*** Opening The data ***

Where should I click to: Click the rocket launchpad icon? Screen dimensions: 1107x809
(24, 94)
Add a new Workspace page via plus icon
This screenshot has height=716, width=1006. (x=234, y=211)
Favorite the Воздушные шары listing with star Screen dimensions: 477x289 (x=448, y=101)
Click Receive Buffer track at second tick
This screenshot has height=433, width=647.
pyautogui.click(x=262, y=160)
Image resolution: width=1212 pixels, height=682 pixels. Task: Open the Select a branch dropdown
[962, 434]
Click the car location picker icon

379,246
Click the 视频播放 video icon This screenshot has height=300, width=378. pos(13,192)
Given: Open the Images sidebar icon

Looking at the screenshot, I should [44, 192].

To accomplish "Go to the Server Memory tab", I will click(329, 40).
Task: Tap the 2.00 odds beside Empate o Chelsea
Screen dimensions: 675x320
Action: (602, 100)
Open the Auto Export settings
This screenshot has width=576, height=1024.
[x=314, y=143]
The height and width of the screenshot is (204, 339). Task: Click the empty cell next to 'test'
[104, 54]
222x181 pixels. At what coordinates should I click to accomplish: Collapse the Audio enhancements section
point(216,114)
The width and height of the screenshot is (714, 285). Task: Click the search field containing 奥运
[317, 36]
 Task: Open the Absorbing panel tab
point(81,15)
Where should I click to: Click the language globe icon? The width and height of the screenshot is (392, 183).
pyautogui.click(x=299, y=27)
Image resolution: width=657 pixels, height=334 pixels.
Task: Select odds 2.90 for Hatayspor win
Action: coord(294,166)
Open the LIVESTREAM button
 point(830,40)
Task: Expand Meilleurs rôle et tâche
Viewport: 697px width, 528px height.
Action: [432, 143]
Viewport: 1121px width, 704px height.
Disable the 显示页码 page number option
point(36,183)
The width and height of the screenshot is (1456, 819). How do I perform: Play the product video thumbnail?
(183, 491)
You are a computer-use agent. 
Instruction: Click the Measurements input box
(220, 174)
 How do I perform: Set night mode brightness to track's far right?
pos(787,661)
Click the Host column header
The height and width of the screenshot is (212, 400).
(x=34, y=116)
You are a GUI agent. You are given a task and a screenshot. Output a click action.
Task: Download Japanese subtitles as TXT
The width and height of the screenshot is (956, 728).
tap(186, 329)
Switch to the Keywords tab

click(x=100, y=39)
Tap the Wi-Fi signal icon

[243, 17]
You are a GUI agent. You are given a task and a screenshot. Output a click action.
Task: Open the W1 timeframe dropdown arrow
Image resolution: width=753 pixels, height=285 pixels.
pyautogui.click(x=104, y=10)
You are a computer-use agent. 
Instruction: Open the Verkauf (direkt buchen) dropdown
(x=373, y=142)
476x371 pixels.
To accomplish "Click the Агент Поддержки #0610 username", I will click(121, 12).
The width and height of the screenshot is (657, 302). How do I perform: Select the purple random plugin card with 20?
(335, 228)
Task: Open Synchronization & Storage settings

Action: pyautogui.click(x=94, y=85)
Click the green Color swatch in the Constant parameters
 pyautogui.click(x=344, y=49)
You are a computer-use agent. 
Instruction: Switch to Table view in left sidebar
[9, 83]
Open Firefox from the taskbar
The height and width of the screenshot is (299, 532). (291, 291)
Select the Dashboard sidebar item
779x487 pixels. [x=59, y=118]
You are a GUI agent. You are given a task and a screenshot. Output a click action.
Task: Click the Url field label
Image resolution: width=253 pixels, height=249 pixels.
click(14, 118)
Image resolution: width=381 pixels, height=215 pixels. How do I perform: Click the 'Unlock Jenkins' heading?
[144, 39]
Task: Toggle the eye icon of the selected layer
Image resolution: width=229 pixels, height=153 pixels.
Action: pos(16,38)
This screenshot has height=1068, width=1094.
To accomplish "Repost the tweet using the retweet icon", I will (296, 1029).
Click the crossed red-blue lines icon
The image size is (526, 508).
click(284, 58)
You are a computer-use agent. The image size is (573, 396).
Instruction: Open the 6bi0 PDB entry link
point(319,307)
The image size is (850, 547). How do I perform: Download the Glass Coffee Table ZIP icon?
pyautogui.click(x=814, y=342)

*** Closing The data ***

* [Activity] Copy every entry exactly, missing none.

* [Response]
Where should I click to: Click the rocket launchpad icon? Screen dimensions: 1107x809
(24, 94)
Add a new Workspace page via plus icon
This screenshot has height=716, width=1006. (x=234, y=211)
Favorite the Воздушные шары listing with star Screen dimensions: 477x289 (x=448, y=101)
Click Receive Buffer track at second tick
This screenshot has height=433, width=647.
pyautogui.click(x=262, y=160)
Image resolution: width=1212 pixels, height=682 pixels. Task: Open the Select a branch dropdown
[962, 434]
Click the car location picker icon

379,246
Click the 视频播放 video icon This screenshot has height=300, width=378. pos(13,192)
Given: Open the Images sidebar icon

Looking at the screenshot, I should [44, 192].

To accomplish "Go to the Server Memory tab", I will click(329, 40).
Task: Tap the 2.00 odds beside Empate o Chelsea
Screen dimensions: 675x320
Action: (602, 100)
Open the Auto Export settings
This screenshot has width=576, height=1024.
[x=314, y=143]
The height and width of the screenshot is (204, 339). Task: Click the empty cell next to 'test'
[104, 54]
222x181 pixels. At what coordinates should I click to accomplish: Collapse the Audio enhancements section
point(216,114)
The width and height of the screenshot is (714, 285). Task: Click the search field containing 奥运
[317, 36]
 Task: Open the Absorbing panel tab
point(81,15)
Where should I click to: Click the language globe icon? The width and height of the screenshot is (392, 183).
pyautogui.click(x=299, y=27)
Image resolution: width=657 pixels, height=334 pixels.
Task: Select odds 2.90 for Hatayspor win
Action: coord(294,166)
Open the LIVESTREAM button
 point(830,40)
Task: Expand Meilleurs rôle et tâche
Viewport: 697px width, 528px height.
Action: [432, 143]
Viewport: 1121px width, 704px height.
Disable the 显示页码 page number option
point(36,183)
The width and height of the screenshot is (1456, 819). How do I perform: Play the product video thumbnail?
(183, 491)
You are a computer-use agent. 
Instruction: Click the Measurements input box
(220, 174)
 How do I perform: Set night mode brightness to track's far right?
pos(787,661)
Click the Host column header
The height and width of the screenshot is (212, 400).
(x=34, y=116)
You are a GUI agent. You are given a task and a screenshot. Output a click action.
Task: Download Japanese subtitles as TXT
The width and height of the screenshot is (956, 728).
tap(186, 329)
Switch to the Keywords tab

click(x=100, y=39)
Tap the Wi-Fi signal icon

[243, 17]
You are a GUI agent. You are given a task and a screenshot. Output a click action.
Task: Open the W1 timeframe dropdown arrow
Image resolution: width=753 pixels, height=285 pixels.
pyautogui.click(x=104, y=10)
You are a computer-use agent. 
Instruction: Open the Verkauf (direkt buchen) dropdown
(x=373, y=142)
476x371 pixels.
To accomplish "Click the Агент Поддержки #0610 username", I will click(121, 12).
The width and height of the screenshot is (657, 302). How do I perform: Select the purple random plugin card with 20?
(335, 228)
Task: Open Synchronization & Storage settings

Action: pyautogui.click(x=94, y=85)
Click the green Color swatch in the Constant parameters
 pyautogui.click(x=344, y=49)
You are a computer-use agent. 
Instruction: Switch to Table view in left sidebar
[9, 83]
Open Firefox from the taskbar
The height and width of the screenshot is (299, 532). (291, 291)
Select the Dashboard sidebar item
779x487 pixels. [x=59, y=118]
You are a GUI agent. You are given a task and a screenshot. Output a click action.
Task: Click the Url field label
Image resolution: width=253 pixels, height=249 pixels.
click(14, 118)
Image resolution: width=381 pixels, height=215 pixels. How do I perform: Click the 'Unlock Jenkins' heading?
[144, 39]
Task: Toggle the eye icon of the selected layer
Image resolution: width=229 pixels, height=153 pixels.
Action: pos(16,38)
This screenshot has height=1068, width=1094.
To accomplish "Repost the tweet using the retweet icon", I will (296, 1029).
Click the crossed red-blue lines icon
The image size is (526, 508).
click(284, 58)
You are a computer-use agent. The image size is (573, 396).
Instruction: Open the 6bi0 PDB entry link
point(319,307)
The image size is (850, 547). How do I perform: Download the Glass Coffee Table ZIP icon?
pyautogui.click(x=814, y=342)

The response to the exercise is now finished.